Another great traditional dumpling. I don’t love pork dumplings, but I love the freshness of this one. It’s light, and I’m not scared of what mystery meat might be inside it.
A La Farm
Another vegetarian option, but the weaker of the two. I didn’t taste the truffle oil; instead, I detected a sort of misplaced hint of wasabi. This wasn’t my favorite, but I certainly love the idea of it, and if I were going vegetarian, I wouldn’t shy away.
My least favorite was also possibly the most creative and the most beautiful. If you like meat and broth, you will like this. I would liken it almost to an Asian meat-broth noodle soup, while I was expected more of a pot-au-feu.
I would come here just for this. They are my favorite things on the menu; they’re amazing. Fresh cucumbers, just marinated in the mixture long enough to just turn pickle. Like, an Asian new pickle. You can pick out each flavor component: the heady heat of the wasabi, the spice of the ginger, the pungency of the garlic, and the sweet rice wine. Amazing. I think my partners in dumpling crime summed it up best: “These are really good.”
Steamed Pork Buns
These seem to be popular here, and for good reason. The hoisin is so thick and fresh and sweet and pungent. The pork is big hunks of crispy meatiness. And the slaw is so light and fresh, and the bun to pillowy and soft. It’s like a lovely dream.
Cold Sesame Noodle
Nothing like the thick and globby (if delicious) Chinese takeout sesame noodles. This is very fresh, almost garden-like, and flavorful. Perfect for a hot day. I wished we’d ordered two, because this may be the only overpriced dish on the menu, at $8.
Black Sesame Ice Cream
It tasted like frozen, creamy halvah in a bowl. Not too sweet. Just right. With that perfect fluffy homemade ice creamy consistency.

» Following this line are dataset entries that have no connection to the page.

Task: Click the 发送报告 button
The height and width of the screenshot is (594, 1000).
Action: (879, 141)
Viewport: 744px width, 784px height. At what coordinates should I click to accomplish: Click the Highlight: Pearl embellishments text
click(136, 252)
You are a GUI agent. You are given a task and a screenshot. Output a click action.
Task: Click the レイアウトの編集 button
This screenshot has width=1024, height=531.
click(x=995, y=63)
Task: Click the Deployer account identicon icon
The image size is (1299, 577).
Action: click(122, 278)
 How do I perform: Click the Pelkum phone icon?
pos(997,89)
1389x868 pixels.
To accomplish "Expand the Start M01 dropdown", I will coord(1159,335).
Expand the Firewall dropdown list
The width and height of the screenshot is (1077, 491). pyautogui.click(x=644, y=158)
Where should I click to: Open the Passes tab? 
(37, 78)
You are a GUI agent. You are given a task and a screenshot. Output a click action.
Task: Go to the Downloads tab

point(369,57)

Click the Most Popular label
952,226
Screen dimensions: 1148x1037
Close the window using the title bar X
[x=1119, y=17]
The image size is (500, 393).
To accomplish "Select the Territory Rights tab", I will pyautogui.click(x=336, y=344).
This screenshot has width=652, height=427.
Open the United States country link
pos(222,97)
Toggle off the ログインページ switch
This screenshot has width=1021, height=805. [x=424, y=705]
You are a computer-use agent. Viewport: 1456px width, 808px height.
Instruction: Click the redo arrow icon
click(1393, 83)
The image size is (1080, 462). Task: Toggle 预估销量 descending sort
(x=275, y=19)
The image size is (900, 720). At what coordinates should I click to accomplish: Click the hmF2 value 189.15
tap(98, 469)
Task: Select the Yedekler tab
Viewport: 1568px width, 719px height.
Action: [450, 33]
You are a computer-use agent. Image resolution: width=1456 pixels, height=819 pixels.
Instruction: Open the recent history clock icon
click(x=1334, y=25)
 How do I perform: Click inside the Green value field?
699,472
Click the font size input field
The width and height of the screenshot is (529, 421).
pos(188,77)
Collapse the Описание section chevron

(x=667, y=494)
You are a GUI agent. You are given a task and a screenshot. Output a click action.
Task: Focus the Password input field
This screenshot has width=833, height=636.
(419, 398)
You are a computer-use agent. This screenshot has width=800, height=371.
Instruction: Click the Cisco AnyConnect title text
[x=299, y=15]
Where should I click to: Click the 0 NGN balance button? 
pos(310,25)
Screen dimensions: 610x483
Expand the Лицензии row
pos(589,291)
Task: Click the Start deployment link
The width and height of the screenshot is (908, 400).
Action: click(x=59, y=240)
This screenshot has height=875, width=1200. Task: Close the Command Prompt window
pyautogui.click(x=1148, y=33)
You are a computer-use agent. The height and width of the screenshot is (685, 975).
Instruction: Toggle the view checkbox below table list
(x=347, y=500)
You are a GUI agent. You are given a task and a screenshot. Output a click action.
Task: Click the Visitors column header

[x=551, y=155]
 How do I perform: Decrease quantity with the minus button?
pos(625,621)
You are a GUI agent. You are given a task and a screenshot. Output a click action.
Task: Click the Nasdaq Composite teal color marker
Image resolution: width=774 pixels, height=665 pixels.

I’m a bit mystified by these, because the outside nori is battered and crisp, but the inside tuna is completely raw. With a little bean sprout salad, and wasabi sauce on the plate, this is probably the most well-to-do, tra-la-la dish. I missed the soy sauce, but they were excellent, and very beautiful.
Perhaps the most dietetic thing on the menu! Steamed Asian broccoli topped with truly fantastic oyster sauce (although, to me it tasted just like the hoisin sauce from the pork buns), and the perfect crunch of sesame seeds. The only way to improve it would be to stir-fry those broccolis!
Selling Ice to Eskimos
Like an Asian granita, this shaved ice is covered in lychee syrup, toasted coconut, and chunks of pineapple. It’s big enough for 4, and it’s not too sweet and refreshing.
Thick Rice Noodle
This is not my cup of tea, or broth, but that doesn’t mean you won’t like it. The beef was very tender, in great large chunks that fell apart in that perfect way when you bit into it. The soup very full, and meaty, and flavorful. Just too meaty for me.
Next time I go, I have to try the crispy tofu with rice flour, toasted coconut, and chili oil. And the cocktails, which have ingredients like yuzu bitters, chili infused vodka, aloe vera, and jasmine tea.
So sorry about the dark bottom right corner in these photos. My lens cracked, and I just noticed it at Mahjong. Apologies!